Page excerpt:
>>>
Also that night, when the riots started, somebody set fire to the factory. And there was a terrific blaze. I can remember again, as we left the town and went up into this hilly area, we looked down and could see looking down on the town, it was just a massive fire which you can imagine really with all the carcasses and all that type of thing in a factory like that, fats and all that sort of thing, by-products. It was a massive blaze.

[[from later in the recording] … The factory was almost completely destroyed and the great pity is that we had photographs of the factory, a whole lot of photographs of this factory at home and there used to be photographs of these cattle corrals and the cattle. There was photos too of the house where I was born. But I've asked Heather or Jesse if they've ever had them but in the moving around over the years they got lost. The last I saw of it was when we were at Ringers (the house, the Pople family moved to near Tirling, Chelmsford in Essex some years after returning to UK). But from then, I think we must have … ]

I don't know why and just what happened then, but I know that we left Punta Arenas at that time. And I think that must have been about the time, Anita and I went off to boarding school.
<<<
Recorded information:
>>>
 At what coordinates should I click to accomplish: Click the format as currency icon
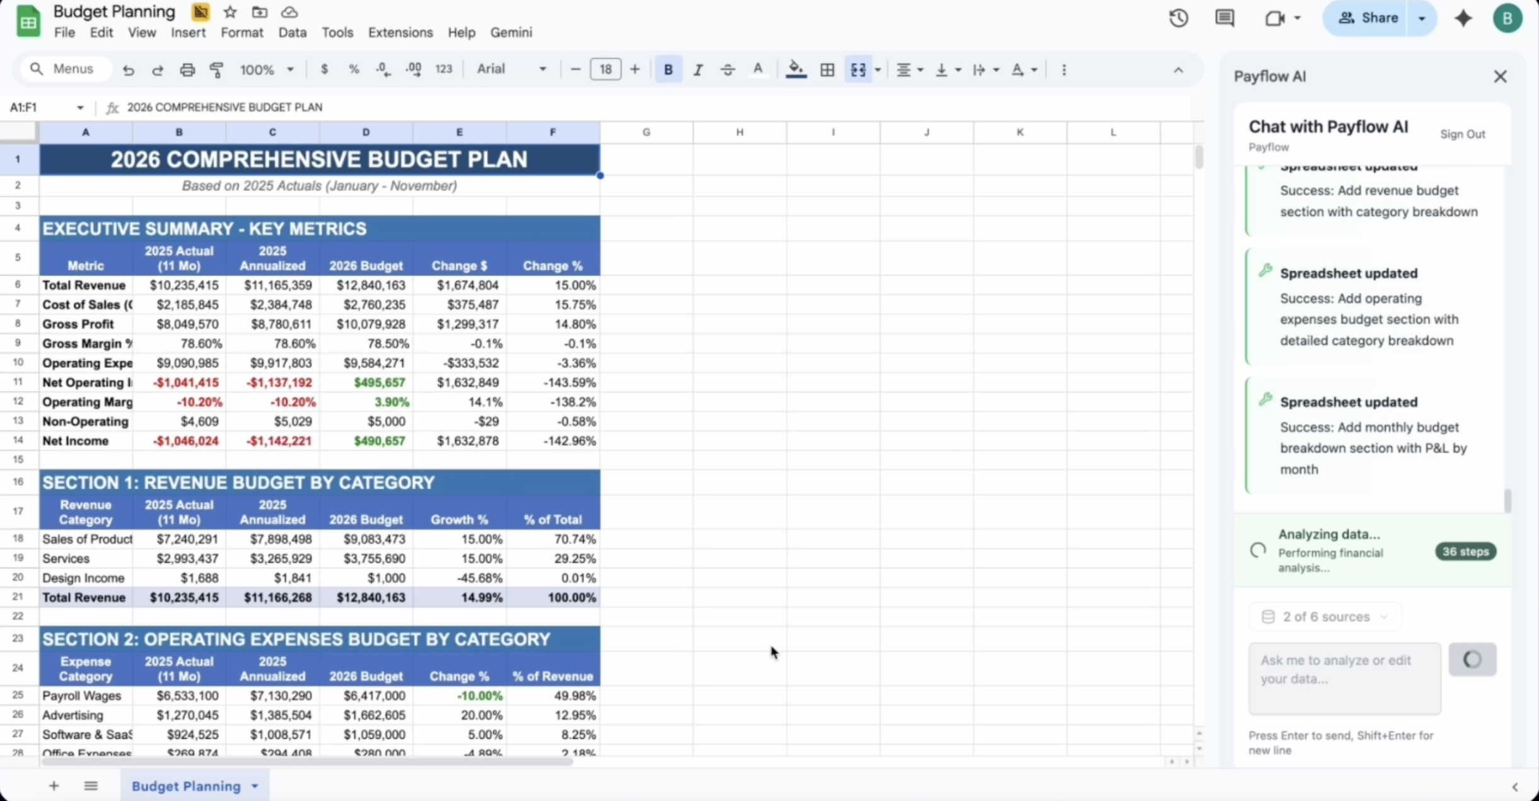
<<<
Task instructions:
(a) In the recollection, which town did the family leave at that time?
(b) Repeat the recollection word for word from "[[from later in" up to and including "to boarding school.".
Use only the recollection, not the material, to respond.

Answers below:
(a) Punta Arenas.

(b)
[[from later in the recording] … The factory was almost completely destroyed and the great pity is that we had photographs of the factory, a whole lot of photographs of this factory at home and there used to be photographs of these cattle corrals and the cattle. There was photos too of the house where I was born. But I've asked Heather or Jesse if they've ever had them but in the moving around over the years they got lost. The last I saw of it was when we were at Ringers (the house, the Pople family moved to near Tirling, Chelmsford in Essex some years after returning to UK). But from then, I think we must have … ]

I don't know why and just what happened then, but I know that we left Punta Arenas at that time. And I think that must have been about the time, Anita and I went off to boarding school.